19-letnia piotrkowianka, Nela Balcerek została potrącona w maju na przejściu dla pieszych i w ciężkim stanie trafiła do szpitala. Teraz walczy o powrót do zdrowia. A to wymaga długiej i kosztownej rehabilitacji, na którą mało kogo stać. Przyjaciele rodziny organizują różne akcje.
- Gdy mieszkańcy pytają nas dlaczego po raz kolejny zbieramy na Nelę skoro jest tylu potrzebujących, odpowiadamy, że po pierwsze Nela jest naszą absolwentką, a my jako społeczność szkolna zawsze wspieramy w potrzebie naszych uczniów, ich rodziców czy nauczycieli. Tak było, jest i będzie, a w tej chwili najbardziej tej pomocy potrzebuje właśnie Nela. Po drugie z inicjatywą kiermaszu wyszli jej koledzy ze szkoły, wiedząc że w naszej szkole prężnie działa wolontariat - zapewnia Anna Szelest, nauczycielka ze Szkoły Podstawowej nr 2, która razem koleżankami z Urszulą Ratajczyk, Anną Skrzypczyńską-Krata oraz ks. Pawłem Sudowskim z parafii św. Jana Pawła II odpowiadali za zbiórkę.

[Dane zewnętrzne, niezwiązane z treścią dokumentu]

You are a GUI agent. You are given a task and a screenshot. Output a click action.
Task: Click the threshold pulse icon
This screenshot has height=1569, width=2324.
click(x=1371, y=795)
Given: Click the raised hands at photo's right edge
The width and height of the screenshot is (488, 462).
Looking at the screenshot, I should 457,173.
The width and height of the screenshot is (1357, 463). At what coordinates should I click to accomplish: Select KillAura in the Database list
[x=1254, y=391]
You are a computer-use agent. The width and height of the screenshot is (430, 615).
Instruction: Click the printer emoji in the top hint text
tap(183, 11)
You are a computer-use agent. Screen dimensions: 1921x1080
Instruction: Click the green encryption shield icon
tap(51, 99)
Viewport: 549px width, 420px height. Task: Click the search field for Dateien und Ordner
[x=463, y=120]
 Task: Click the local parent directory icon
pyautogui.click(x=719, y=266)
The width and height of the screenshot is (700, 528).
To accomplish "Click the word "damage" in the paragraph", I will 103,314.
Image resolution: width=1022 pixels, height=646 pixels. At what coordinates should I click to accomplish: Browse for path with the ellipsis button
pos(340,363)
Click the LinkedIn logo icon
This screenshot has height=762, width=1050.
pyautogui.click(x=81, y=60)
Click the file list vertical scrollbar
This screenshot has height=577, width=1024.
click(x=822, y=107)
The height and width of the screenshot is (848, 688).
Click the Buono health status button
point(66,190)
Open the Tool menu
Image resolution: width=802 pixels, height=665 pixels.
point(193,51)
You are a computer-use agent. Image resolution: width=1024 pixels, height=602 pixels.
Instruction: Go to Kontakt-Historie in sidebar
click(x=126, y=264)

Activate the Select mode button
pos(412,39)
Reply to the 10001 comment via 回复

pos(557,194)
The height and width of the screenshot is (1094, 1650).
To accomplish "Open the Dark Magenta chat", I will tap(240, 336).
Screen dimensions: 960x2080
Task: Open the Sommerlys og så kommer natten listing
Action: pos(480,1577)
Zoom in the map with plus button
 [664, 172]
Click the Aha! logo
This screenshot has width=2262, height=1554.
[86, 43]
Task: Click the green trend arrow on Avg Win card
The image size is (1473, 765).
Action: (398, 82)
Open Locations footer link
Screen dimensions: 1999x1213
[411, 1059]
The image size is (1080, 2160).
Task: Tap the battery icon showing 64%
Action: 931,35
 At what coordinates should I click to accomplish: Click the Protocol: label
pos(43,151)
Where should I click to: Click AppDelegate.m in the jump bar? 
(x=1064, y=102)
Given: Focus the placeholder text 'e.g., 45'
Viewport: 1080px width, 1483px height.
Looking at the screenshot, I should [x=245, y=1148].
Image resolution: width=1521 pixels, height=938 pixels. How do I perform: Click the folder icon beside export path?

Koszt rehabilitacji to 25 tysięcy złotych miesięcznie. – 17 tysięcy to bardzo duża kwota, ale jak widać długa rehabilitacja to puszka bez dna i pieniędzy będzie potrzeba ciągle – mówi ze smutkiem nauczycielka, jednocześnie zapewniając, że już planują kolejne akcje. – Sobotnia zbiórka nie została jeszcze zamknięta ponieważ mamy jeszcze mnóstwo fantów, które wkrótce pojawią się na aukcjach charytatywnych w Internecie.
Organizatorzy dziękują sponsorom oraz osobom, które pomogły przy organizacji oraz wszystkim darczyńcom za ogromne serce i za każdą złotówkę.